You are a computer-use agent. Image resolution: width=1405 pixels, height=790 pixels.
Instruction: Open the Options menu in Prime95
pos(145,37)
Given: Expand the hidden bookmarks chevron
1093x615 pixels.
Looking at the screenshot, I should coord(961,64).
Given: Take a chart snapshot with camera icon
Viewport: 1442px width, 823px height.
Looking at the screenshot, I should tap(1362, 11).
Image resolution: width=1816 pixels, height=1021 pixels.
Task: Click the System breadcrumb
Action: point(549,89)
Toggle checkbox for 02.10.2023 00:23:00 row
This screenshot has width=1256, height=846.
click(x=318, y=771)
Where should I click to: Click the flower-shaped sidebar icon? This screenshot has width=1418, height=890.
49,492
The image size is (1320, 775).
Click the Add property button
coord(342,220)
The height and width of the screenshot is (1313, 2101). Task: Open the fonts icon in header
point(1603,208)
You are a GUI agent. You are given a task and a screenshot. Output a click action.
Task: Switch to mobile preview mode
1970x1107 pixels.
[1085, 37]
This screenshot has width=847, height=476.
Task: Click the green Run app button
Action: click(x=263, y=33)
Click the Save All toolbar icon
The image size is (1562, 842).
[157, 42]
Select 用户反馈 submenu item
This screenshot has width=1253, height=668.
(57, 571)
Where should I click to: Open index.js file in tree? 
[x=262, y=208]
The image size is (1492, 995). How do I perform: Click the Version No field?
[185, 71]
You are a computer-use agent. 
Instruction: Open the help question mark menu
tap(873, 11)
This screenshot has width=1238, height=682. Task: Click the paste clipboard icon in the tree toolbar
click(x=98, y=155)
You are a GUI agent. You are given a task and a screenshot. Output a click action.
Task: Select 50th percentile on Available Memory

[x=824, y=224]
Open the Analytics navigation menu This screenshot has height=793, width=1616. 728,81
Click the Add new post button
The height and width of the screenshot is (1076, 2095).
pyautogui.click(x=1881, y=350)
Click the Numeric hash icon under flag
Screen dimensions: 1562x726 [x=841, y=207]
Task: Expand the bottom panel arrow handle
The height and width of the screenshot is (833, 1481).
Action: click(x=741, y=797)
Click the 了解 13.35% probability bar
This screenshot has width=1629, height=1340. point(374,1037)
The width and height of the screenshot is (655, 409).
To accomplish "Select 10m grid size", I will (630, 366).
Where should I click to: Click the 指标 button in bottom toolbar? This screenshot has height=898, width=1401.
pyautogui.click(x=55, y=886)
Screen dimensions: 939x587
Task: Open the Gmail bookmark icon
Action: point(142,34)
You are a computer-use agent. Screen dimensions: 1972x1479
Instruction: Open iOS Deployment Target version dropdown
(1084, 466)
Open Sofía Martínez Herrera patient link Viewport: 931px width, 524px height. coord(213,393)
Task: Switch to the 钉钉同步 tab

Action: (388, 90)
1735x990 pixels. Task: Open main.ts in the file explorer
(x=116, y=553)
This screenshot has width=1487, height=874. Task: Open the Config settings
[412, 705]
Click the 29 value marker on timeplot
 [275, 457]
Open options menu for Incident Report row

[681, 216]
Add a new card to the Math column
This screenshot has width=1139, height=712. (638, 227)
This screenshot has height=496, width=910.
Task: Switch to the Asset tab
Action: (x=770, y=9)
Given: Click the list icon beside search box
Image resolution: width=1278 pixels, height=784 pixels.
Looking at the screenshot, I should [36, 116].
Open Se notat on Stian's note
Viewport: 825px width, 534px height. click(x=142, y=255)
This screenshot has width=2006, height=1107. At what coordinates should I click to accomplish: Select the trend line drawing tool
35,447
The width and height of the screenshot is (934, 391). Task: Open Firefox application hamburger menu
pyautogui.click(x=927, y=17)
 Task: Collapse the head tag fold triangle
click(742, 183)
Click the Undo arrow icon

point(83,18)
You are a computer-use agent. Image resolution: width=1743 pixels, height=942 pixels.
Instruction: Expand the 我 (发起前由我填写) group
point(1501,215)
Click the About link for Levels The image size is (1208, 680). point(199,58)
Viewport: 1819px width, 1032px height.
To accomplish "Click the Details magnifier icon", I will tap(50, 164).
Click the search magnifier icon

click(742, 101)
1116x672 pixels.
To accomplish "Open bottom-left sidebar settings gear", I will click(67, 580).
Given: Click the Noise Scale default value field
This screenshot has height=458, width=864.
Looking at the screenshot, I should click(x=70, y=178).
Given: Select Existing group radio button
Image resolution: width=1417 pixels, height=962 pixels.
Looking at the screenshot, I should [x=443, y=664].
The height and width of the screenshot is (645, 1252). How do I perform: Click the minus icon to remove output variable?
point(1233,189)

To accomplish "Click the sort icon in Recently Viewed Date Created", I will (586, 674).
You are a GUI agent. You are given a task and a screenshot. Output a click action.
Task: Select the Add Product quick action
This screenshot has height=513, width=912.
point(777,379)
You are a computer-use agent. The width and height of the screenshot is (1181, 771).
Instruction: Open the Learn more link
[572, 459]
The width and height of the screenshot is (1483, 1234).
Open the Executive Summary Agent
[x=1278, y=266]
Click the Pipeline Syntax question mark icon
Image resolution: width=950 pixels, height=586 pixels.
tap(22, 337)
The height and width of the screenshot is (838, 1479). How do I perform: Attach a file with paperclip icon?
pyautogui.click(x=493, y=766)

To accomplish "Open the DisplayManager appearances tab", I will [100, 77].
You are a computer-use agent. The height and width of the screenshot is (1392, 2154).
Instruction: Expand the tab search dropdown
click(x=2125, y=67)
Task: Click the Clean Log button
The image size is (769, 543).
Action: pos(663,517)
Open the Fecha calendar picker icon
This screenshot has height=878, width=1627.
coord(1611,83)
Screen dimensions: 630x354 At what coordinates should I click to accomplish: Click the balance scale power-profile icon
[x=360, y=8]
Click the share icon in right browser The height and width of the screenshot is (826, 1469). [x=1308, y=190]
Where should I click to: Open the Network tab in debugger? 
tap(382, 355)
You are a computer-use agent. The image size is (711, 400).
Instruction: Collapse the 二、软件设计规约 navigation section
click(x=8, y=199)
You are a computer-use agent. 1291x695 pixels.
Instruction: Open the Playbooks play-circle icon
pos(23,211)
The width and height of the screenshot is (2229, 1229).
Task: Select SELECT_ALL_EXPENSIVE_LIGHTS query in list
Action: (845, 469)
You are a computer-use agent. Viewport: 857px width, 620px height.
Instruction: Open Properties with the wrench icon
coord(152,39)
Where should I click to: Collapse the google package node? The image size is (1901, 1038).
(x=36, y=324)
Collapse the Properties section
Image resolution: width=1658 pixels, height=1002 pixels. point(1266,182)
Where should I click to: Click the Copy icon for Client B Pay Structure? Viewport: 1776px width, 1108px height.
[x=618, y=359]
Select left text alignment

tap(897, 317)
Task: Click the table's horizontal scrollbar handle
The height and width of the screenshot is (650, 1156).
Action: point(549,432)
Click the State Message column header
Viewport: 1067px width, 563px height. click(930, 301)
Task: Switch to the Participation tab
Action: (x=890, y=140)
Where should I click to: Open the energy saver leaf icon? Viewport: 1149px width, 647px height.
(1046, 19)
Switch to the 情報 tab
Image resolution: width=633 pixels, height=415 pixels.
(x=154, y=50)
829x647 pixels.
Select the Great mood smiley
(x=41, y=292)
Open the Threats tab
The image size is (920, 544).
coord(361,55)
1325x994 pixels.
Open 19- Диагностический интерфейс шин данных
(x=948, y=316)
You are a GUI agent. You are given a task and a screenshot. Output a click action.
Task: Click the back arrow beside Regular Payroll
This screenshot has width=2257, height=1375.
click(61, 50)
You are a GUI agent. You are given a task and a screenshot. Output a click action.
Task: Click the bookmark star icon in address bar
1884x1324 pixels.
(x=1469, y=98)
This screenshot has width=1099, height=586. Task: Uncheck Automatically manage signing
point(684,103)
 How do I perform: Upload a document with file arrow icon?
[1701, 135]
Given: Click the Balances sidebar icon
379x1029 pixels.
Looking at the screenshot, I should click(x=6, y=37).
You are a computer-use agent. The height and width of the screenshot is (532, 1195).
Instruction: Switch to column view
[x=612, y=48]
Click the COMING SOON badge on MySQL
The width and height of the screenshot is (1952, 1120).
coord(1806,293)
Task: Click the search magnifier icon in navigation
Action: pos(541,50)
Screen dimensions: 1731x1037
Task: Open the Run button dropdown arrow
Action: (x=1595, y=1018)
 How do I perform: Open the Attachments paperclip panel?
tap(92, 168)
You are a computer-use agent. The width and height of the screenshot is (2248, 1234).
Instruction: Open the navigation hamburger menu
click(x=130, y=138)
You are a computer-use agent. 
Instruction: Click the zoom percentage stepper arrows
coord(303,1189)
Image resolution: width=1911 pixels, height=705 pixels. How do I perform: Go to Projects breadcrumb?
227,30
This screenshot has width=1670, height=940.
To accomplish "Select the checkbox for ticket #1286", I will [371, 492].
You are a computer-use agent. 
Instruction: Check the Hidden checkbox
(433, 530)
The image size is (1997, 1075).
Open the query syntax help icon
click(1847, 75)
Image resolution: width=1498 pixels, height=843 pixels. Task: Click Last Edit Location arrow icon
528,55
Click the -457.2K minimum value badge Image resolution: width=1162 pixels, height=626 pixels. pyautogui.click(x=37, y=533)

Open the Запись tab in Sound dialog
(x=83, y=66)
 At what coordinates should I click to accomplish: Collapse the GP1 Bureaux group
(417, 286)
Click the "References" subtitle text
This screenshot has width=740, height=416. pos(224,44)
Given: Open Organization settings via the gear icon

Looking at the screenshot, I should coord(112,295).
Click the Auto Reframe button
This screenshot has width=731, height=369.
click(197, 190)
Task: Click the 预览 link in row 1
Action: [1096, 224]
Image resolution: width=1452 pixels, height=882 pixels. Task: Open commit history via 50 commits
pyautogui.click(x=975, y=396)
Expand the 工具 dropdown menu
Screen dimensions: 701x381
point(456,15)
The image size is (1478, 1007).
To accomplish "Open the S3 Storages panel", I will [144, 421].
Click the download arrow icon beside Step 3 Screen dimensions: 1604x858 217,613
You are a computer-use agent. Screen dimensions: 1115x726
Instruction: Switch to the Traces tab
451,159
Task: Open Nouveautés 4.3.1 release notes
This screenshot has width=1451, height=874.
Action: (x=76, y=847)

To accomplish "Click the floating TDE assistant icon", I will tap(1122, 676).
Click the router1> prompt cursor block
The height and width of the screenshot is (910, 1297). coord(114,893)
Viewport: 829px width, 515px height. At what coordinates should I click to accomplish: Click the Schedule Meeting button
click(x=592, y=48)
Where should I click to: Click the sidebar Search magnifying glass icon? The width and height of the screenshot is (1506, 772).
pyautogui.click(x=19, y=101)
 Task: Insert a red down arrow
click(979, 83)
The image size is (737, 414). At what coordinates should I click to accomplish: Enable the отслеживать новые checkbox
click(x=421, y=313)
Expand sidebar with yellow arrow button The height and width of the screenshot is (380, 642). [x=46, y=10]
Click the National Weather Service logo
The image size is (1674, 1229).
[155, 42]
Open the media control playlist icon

▬▬▬▬▬▬▬▬▬▬

Only the number is wanted: count the lines of the records that hold the word "handle".

### ANSWER FOR THIS EXERCISE
2